-- Text section start --
The import of complete bicycles from countries like Bangladesh, Thailand, Cambodia and Vietnam into Europe is expected to grow rapidly in the coming years, as new EU trade rules are very favourable to OEM bike makers in these countries. What it all boils down to is a big relaxation of the rules of the Generalised System of Preferences.

New approach

On November 23, 2010 the European Commission announced in the Official Journal of the European Union its new approach to the rules of origin in all preferential trade arrangements and in particular in development oriented schedules such as the GSP. This announcement comes after a long-lasting discussion which started in 2003. This amendment is applicable as of January 1, 2011.

Local content

The new regulation is very favourable for Asian bike suppliers as the local content for products made in the Least Developed Countries (LDC’s) is now set at a requirement of just 30%, instead of 60% as specified in the old ruling. According to the European Commission the rules of origin should reflect the features of specific sectors but also allow beneficiary countries a real possibility to access the preferential tariff treatment granted.

The EU aims to encourage the industrial development of the least developed countries. The new regulation is based on the creation of a threshold applicable to non-originating content while still ensuring that the operations which take place in those countries are genuine and economically justified.
The new rules stipulate, “A maximum content of non-originating materials of up to 70 % for products originating in the least developed countries should result in increased exports from them.”

For example, this means that an OEM bike maker in Bangladesh can import for 70% of the ex-works price of a bike in components from Europe, which can be used in the bikes he exports to Europe.  

Cooperation between countries

In order to stimulate the cooperation between LDC countries with identical rules of origin; they are now able to work together in the manufacturing of products which are eligible for preferential tariff treatment. The European Commission has eased the existing conditions for this regional “bilaterial cumulation of origin” by making them less stringent and complex, by removing the existing value condition for example.
-- Text section end --
-- Entries shown start --
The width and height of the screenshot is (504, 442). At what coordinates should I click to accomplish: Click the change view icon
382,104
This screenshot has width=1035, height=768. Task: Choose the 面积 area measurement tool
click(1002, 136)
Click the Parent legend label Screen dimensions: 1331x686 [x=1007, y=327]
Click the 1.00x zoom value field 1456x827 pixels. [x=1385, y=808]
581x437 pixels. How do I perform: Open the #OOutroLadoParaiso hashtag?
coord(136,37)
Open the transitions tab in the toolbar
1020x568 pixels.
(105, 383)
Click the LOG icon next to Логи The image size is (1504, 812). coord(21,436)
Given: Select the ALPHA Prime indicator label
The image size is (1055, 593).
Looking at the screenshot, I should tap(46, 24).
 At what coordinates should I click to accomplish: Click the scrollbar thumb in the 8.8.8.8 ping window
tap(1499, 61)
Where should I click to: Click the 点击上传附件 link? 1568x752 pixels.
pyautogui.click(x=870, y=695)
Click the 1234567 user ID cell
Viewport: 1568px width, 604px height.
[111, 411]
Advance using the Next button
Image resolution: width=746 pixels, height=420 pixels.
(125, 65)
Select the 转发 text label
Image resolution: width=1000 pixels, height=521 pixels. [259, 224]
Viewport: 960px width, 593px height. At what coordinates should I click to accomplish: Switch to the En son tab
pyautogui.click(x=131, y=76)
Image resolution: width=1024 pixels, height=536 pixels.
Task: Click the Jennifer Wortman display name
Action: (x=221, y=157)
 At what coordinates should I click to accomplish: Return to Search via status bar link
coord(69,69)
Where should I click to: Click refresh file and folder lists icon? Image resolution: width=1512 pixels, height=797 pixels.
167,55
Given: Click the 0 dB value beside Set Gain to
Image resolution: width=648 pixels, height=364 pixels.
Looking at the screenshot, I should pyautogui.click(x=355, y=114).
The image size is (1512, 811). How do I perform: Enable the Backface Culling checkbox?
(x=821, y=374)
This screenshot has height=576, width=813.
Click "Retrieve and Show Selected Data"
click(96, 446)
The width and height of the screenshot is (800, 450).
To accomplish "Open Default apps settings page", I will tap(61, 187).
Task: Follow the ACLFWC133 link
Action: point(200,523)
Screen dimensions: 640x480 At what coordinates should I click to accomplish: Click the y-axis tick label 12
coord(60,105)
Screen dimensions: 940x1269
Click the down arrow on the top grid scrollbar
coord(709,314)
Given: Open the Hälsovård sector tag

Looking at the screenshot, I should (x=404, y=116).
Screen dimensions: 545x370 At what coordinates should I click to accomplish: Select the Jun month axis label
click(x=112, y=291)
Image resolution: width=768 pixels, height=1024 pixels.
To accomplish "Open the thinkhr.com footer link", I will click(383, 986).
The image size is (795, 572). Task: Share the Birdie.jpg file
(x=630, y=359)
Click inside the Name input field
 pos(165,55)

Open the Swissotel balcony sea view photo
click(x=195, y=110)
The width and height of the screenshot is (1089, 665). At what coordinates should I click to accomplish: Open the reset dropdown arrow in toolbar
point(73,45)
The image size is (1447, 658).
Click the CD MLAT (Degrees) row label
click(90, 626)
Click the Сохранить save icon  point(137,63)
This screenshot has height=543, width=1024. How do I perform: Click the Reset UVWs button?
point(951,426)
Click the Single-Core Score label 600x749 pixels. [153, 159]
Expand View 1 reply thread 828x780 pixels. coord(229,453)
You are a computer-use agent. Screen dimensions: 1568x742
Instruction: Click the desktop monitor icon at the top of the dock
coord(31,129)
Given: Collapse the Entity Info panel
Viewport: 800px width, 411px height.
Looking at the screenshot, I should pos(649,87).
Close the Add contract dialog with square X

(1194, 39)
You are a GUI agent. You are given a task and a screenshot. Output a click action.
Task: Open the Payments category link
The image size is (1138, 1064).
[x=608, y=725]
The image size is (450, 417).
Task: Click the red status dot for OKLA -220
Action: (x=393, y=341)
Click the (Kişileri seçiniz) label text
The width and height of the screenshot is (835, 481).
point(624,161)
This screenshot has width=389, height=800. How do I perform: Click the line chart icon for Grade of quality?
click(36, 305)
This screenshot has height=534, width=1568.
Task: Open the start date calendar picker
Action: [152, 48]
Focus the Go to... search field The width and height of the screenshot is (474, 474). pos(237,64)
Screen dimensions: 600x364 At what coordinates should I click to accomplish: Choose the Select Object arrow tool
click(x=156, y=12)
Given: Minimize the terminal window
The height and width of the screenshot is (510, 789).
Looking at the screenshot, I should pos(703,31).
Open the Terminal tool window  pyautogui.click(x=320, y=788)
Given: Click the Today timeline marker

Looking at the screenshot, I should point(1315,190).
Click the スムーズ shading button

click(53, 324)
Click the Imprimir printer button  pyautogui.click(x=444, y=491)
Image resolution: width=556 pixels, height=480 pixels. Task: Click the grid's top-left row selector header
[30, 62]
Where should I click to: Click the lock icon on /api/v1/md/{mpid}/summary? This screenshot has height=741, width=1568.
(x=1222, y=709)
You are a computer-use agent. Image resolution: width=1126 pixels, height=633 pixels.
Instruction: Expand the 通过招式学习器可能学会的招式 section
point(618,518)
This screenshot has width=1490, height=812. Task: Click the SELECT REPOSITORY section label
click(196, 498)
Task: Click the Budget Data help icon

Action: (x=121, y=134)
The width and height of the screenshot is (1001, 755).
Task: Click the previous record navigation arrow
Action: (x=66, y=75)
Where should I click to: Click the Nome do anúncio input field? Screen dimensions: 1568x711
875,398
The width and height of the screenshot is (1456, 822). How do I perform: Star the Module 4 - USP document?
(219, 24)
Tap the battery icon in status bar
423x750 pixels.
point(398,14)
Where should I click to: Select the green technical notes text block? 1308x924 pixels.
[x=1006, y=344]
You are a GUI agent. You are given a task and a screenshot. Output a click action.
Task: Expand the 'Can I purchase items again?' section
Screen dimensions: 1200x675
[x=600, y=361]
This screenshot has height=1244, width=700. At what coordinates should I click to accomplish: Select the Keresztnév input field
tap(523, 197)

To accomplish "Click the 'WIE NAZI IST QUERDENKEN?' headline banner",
-- Entries shown end --
▸ Stated task
Output the full article on EU bicycle import rules word for word. The records have no connection to the article on EU bicycle import rules.

▸ Result of this exercise
The import of complete bicycles from countries like Bangladesh, Thailand, Cambodia and Vietnam into Europe is expected to grow rapidly in the coming years, as new EU trade rules are very favourable to OEM bike makers in these countries. What it all boils down to is a big relaxation of the rules of the Generalised System of Preferences.

New approach

On November 23, 2010 the European Commission announced in the Official Journal of the European Union its new approach to the rules of origin in all preferential trade arrangements and in particular in development oriented schedules such as the GSP. This announcement comes after a long-lasting discussion which started in 2003. This amendment is applicable as of January 1, 2011.

Local content

The new regulation is very favourable for Asian bike suppliers as the local content for products made in the Least Developed Countries (LDC’s) is now set at a requirement of just 30%, instead of 60% as specified in the old ruling. According to the European Commission the rules of origin should reflect the features of specific sectors but also allow beneficiary countries a real possibility to access the preferential tariff treatment granted.

The EU aims to encourage the industrial development of the least developed countries. The new regulation is based on the creation of a threshold applicable to non-originating content while still ensuring that the operations which take place in those countries are genuine and economically justified.
The new rules stipulate, “A maximum content of non-originating materials of up to 70 % for products originating in the least developed countries should result in increased exports from them.”

For example, this means that an OEM bike maker in Bangladesh can import for 70% of the ex-works price of a bike in components from Europe, which can be used in the bikes he exports to Europe.  

Cooperation between countries

In order to stimulate the cooperation between LDC countries with identical rules of origin; they are now able to work together in the manufacturing of products which are eligible for preferential tariff treatment. The European Commission has eased the existing conditions for this regional “bilaterial cumulation of origin” by making them less stringent and complex, by removing the existing value condition for example.